From the line bearing "The image size is (1024, 600)." down to the final line of the records below, give every line again exactly and add nothing.

===

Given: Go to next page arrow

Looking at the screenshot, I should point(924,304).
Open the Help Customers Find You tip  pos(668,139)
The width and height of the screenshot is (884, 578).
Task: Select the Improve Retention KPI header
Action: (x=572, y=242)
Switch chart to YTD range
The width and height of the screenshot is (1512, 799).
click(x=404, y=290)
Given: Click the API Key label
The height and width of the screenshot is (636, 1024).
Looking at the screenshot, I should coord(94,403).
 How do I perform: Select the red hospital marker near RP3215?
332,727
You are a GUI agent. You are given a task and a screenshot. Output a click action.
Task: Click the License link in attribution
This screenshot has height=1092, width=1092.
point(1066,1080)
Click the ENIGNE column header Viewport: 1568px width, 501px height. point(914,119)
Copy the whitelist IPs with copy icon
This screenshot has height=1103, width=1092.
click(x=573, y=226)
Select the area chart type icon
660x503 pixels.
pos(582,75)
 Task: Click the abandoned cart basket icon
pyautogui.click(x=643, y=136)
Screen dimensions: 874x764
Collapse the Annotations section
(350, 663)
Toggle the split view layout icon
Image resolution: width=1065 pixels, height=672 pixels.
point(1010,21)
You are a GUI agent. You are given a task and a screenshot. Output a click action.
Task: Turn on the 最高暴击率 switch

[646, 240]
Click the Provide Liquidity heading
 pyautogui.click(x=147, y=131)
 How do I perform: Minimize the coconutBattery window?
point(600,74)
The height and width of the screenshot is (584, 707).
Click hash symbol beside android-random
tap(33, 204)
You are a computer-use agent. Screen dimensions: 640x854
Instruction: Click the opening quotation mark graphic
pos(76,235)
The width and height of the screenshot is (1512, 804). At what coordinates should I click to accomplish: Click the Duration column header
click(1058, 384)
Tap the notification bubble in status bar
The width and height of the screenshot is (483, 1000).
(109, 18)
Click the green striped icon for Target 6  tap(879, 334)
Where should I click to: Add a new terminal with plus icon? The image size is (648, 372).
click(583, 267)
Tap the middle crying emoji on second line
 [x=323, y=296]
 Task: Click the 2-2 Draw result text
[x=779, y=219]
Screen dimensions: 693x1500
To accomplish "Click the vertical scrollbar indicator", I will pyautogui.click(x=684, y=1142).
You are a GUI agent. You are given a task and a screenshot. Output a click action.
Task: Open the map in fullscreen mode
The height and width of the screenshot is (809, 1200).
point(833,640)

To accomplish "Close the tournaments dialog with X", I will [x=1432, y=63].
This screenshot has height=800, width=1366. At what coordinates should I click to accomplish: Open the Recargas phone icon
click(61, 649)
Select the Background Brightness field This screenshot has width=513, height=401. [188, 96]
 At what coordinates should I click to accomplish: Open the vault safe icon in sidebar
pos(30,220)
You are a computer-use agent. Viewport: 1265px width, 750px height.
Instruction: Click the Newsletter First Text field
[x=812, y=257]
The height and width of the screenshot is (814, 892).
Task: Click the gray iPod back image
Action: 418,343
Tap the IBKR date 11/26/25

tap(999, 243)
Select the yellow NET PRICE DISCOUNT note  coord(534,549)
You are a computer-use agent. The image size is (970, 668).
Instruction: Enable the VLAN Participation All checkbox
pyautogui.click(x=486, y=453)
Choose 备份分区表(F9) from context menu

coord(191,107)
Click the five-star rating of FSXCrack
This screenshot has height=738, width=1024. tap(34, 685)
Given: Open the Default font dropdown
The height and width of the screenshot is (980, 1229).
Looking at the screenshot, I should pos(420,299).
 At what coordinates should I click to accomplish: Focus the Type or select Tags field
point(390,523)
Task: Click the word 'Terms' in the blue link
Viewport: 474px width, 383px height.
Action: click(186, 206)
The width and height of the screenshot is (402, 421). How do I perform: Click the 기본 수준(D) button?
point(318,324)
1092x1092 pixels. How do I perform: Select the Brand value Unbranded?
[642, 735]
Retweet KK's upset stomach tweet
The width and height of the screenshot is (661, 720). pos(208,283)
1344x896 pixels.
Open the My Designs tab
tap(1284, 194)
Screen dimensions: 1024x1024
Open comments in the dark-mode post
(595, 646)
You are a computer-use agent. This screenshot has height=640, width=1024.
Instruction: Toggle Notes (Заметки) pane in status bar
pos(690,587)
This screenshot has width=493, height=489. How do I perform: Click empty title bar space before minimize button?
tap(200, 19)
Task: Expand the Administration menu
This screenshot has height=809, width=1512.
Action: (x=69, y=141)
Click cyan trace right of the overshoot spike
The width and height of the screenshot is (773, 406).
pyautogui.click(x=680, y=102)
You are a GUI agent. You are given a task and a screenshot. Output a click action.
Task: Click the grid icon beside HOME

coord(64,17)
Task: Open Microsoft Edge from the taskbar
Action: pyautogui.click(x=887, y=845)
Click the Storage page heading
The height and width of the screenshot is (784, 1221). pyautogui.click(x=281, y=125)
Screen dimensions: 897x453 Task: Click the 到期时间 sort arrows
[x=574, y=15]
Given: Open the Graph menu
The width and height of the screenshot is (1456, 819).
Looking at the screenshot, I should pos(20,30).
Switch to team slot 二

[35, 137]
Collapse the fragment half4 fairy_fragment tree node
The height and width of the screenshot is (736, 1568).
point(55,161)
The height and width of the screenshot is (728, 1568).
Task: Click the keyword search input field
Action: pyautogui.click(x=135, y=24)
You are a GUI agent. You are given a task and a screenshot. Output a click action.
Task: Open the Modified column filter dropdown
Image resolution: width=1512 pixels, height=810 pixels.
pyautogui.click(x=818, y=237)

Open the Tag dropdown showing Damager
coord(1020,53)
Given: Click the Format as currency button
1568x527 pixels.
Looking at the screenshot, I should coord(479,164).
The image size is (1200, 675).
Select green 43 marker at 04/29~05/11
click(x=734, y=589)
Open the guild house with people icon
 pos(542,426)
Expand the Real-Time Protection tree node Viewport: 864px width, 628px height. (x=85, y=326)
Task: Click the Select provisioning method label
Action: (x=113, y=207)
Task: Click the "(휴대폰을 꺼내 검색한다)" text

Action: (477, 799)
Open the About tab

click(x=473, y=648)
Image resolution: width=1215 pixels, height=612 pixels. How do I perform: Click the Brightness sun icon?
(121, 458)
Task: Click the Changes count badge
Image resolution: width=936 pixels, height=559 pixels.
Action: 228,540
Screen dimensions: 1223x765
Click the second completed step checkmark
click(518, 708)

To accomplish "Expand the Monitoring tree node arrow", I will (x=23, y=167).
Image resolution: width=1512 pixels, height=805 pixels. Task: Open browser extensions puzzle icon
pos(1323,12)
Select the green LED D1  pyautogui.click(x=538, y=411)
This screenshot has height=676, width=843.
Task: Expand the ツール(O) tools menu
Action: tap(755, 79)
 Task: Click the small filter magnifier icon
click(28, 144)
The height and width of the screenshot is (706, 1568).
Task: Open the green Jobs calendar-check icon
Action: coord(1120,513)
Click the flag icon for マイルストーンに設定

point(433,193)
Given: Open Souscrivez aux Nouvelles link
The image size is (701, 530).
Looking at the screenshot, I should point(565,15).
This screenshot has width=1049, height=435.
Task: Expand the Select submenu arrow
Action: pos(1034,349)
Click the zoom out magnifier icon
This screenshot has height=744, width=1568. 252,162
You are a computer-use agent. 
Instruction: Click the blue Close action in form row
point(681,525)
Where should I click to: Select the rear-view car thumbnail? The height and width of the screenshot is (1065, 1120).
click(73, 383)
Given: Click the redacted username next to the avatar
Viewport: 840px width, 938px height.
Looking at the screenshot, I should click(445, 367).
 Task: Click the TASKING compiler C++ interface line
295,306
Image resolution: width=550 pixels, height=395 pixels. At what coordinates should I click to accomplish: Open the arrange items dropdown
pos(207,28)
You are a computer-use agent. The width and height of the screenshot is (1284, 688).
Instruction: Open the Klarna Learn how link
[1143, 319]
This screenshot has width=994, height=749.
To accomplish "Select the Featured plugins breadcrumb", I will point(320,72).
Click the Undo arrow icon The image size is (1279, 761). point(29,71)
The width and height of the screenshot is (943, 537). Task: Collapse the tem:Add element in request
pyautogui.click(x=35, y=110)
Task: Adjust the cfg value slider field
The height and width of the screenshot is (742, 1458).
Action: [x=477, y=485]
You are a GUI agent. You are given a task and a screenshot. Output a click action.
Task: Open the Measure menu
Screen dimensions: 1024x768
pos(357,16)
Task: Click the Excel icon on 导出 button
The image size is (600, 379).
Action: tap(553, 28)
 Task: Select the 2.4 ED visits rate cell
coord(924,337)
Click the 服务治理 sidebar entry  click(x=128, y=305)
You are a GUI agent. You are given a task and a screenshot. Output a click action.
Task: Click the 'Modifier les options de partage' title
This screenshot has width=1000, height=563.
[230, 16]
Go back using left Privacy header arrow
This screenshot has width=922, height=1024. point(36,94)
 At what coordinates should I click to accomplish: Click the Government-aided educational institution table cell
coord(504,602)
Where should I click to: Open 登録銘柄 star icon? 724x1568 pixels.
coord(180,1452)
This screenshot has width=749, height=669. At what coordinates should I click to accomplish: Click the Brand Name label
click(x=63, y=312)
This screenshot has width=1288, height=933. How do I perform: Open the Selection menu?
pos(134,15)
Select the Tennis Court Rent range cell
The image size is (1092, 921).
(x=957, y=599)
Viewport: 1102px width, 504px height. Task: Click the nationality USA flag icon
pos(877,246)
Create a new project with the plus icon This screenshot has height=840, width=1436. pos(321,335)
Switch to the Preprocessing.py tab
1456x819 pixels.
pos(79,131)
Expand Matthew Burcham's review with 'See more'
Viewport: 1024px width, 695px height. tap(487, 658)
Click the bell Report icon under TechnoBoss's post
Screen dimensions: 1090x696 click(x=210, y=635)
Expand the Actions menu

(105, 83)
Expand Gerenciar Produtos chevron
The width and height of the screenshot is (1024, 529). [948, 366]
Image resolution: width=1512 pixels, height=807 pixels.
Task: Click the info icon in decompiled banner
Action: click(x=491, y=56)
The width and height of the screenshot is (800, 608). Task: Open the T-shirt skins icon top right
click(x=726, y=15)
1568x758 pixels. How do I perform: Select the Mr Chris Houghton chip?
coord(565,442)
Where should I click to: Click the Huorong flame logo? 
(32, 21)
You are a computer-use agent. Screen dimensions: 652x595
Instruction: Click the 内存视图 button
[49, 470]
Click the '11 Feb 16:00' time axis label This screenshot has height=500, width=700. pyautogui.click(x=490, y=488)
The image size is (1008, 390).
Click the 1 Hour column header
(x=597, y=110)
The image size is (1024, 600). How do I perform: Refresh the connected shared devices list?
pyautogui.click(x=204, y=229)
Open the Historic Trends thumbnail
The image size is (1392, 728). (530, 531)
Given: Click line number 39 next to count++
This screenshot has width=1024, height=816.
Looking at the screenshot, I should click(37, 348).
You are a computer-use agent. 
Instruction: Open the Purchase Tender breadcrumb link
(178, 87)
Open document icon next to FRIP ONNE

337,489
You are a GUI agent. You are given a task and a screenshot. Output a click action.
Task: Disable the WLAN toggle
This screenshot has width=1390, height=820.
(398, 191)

===

**REPLY**
The image size is (1024, 600). How do I perform: Refresh the connected shared devices list?
pyautogui.click(x=204, y=229)
Open the Historic Trends thumbnail
The image size is (1392, 728). (530, 531)
Given: Click line number 39 next to count++
This screenshot has width=1024, height=816.
Looking at the screenshot, I should click(37, 348).
You are a computer-use agent. 
Instruction: Open the Purchase Tender breadcrumb link
(178, 87)
Open document icon next to FRIP ONNE

337,489
You are a GUI agent. You are given a task and a screenshot. Output a click action.
Task: Disable the WLAN toggle
This screenshot has width=1390, height=820.
(398, 191)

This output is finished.